• [Document excerpt]:
Start of Block
By Natalie Clare
- Why are vaccinations important?
- Vaccinations are important because they keep us from getting sick. The diseases that we have vaccinations for can ultimately kill people. They’re deadly and fatal and very contagious. They can spread and wipe out certain groups of people. Vaccinations are important ultimately to keep our population going, to keep the human race going.
- Do you believe vaccinations are necessary? Why or why not?
- I do. I’m definitely for vaccinations. I understand that some people have allergies or medical conditions where it’s not supportive that they have vaccines. I understand religious objections, those are very personal and individualized. But, I think if you are physically able to get vaccinated and it doesn’t go strongly against your beliefs, then I believe everybody should get vaccinated. In the long run, that’s what is keeping people healthy and at their optimum level.
- Why are students required to get vaccinations in order to come to school?
End of Block
(Dataset records)
Start of Block
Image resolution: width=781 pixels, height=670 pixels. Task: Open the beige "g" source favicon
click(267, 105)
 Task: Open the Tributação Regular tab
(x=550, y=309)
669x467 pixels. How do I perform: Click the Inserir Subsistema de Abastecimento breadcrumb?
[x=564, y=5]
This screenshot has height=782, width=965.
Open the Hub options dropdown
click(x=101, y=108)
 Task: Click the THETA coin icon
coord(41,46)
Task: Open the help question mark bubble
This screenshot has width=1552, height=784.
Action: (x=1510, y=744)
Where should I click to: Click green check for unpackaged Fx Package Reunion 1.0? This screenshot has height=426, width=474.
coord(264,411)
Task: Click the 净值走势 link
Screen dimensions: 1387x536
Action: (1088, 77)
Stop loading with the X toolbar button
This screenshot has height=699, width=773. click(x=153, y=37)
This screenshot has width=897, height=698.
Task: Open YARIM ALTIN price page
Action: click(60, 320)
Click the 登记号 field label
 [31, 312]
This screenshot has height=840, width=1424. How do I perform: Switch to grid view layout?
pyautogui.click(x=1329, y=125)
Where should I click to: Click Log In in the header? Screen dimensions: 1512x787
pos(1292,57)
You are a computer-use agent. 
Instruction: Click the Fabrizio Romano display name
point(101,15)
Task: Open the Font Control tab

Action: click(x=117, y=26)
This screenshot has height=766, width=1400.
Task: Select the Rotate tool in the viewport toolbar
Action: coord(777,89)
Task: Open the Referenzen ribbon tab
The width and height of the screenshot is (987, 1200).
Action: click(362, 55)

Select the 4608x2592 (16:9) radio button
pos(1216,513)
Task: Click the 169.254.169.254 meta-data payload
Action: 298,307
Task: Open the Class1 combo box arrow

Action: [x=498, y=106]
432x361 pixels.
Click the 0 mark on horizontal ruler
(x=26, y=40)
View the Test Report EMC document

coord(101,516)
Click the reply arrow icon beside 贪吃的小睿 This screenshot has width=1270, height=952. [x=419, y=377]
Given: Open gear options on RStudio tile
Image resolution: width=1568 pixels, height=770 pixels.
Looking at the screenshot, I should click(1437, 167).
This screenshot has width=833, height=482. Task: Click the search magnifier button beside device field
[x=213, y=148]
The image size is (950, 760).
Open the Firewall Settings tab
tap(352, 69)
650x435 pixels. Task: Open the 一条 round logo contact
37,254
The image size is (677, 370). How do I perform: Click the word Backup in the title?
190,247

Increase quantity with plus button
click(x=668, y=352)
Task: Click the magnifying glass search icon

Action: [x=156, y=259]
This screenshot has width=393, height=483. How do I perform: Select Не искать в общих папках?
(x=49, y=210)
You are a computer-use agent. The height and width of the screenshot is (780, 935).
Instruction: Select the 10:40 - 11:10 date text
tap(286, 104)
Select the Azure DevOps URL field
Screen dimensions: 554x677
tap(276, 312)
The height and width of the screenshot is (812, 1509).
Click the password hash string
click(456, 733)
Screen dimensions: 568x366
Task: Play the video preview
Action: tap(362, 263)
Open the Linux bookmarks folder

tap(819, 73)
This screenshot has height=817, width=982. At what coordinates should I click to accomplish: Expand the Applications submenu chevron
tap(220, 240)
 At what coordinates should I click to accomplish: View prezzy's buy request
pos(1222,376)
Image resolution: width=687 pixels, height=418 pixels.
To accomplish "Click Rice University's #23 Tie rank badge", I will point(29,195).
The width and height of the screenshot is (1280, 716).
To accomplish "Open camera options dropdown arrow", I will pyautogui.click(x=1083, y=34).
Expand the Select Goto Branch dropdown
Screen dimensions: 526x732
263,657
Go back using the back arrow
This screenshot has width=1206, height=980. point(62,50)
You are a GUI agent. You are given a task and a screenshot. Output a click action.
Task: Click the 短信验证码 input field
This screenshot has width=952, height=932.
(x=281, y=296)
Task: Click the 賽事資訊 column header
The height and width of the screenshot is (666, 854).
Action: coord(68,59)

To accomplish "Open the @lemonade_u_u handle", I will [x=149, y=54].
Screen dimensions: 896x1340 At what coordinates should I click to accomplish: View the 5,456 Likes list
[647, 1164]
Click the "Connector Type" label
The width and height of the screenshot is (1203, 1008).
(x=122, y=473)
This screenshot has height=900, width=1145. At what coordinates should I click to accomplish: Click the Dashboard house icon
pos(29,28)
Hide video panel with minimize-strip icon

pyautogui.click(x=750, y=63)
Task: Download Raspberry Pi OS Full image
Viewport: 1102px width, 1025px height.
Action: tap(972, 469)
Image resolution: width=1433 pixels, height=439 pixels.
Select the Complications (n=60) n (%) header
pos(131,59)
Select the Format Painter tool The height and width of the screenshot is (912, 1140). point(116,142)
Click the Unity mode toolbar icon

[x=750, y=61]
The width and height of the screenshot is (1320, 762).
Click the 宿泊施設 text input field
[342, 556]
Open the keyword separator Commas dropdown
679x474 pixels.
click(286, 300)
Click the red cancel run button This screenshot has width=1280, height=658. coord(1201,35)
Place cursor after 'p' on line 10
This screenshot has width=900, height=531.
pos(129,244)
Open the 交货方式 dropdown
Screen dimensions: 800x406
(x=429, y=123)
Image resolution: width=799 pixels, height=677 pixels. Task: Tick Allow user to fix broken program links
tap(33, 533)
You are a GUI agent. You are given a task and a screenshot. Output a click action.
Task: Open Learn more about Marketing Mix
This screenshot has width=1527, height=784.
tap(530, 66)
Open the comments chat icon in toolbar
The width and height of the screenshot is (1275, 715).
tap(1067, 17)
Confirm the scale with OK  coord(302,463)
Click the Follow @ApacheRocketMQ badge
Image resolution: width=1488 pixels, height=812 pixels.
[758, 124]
End of Block
• [Task brief]: Write the next part of the vaccination interview, picking up after its final line. The data has no connection to the vaccination interview.

• [Exercise answer]:
- Currently, there is a mumps outbreak and meningitis is coming back. They said on the news this morning that Indiana University of Bloomington has a mumps outbreak. Because we are all in such close quarters, you have to think that they are almost 2000 people in this building that are coming in contact every single day. Things spread very easily in this environment because we are all very close. Same thing with colleges, you’ve got dorms and other close quarters. So, if one person were to get a contagious disease, it’s going to be no time at all and the majority of us are probably going to have because we come in contact one way or another. If it’s not direct contact, it’s airborne or continental contact, like touching the same desks and door knobs.
- Can parents request to not have their child vaccinated? How? Why?
- Absolutely. Parents can fill out regions objection forms or they can go to a doctor and get a medical objection form. If it is against their beliefs or they have some type of medical reason that they can’t get a vaccine. They always have the option to object. But, according to our school policy, if we were to have an outbreak of something and a student wasn’t vaccinated, we would have the right to exclude them. More than anything, for their safety. It’s kind of a risk if you choose to not be vaccinated. Be aware of the risks that your are putting yourself at a chance at getting a contagious disease. Although, chicken pox isn’t necessarily a deadly disease, but you have more serious diseases like polio or meningitis.
- Can you really become sick by getting vaccinated? Or is that just a myth?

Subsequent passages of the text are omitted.